During winter-weather conditions near Sásabe, Arizona, humanitarian volunteers evacuated some of a group of about 400 migrants waiting to turn themselves in to Border Patrol near the border wall, bringing them to the nearby Border Patrol station for processing. Some reported that agents threatened them with arrest for smuggling undocumented people.

At the Kino Border Initiative’s shelter in Nogales, most migrants—many of them families with small children—are now from southern Mexico, especially the embattled state of Guerrero. 83 percent now say they are fleeing violence, a much larger share than before, reported Arizona Public Media.
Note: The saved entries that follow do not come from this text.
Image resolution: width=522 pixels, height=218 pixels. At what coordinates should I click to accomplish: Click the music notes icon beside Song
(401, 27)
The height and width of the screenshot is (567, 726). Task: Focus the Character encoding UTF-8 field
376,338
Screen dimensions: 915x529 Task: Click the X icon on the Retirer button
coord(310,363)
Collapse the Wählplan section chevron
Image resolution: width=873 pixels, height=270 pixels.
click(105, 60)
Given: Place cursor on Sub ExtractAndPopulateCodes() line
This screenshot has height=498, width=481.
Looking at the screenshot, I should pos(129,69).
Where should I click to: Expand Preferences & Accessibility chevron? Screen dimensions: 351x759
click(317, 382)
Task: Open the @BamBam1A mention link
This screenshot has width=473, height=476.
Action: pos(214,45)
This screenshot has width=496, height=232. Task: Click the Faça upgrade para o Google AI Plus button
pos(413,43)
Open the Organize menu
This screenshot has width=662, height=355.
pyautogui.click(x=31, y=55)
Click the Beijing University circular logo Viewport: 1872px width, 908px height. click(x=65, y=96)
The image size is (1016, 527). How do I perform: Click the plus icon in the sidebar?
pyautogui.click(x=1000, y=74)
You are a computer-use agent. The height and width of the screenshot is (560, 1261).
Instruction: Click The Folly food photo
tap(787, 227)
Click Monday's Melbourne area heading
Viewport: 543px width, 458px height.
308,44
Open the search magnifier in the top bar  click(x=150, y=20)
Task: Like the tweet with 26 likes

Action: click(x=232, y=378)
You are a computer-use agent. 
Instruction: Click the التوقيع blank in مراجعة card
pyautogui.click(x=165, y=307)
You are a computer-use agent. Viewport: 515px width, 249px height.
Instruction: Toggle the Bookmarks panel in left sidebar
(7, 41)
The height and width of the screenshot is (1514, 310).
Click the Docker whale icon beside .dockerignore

The government of Honduras registered 38,495 migrants transiting its territory in January. Most were from Venezuela, Cuba, Haiti, Ecuador, and Guinea. Of migrants transiting Honduras surveyed by UNHCR, at least 30 percent “reported having international protection needs because they had to flee their country of origin due to violence or persecution.” 38 percent reported suffering “some form of mistreatment or abuse during their journey,” though infrequently in Honduras.

Analyses and Feature Stories

Axios published a gossip-heavy account of Biden administration infighting, name-calling, and a “winding” and “irritable” President, as officials responded ineffectively to increased migration at the border. “The idea that no one wanted to ‘own it’ came up repeatedly in interviews about the border crisis.”

“It appears that in most cases, it takes about $5,000 to travel to the U.S. border” for Chinese migrants arriving in Jacumba Springs, California, reported Japan-based Nikkei Asia. “Affluent Chinese would not choose to take such a difficult journey” via the Darién Gap, it noted. “Ordinary people are the ones who take on this danger.”

Talking to residents of El Paso, USA Today’s Lauren Villagrán found that a pledge to “shut down the border” means “something different to those who live on the border than to politicians nearly 2,000 miles away in Washington, D.C.”

The Washington Examiner posited a connection between Texas Gov. Greg Abbott’s (R) crackdown on migration and a recent drop in the border-wide share of asylum seekers and other migrants crossing into Texas.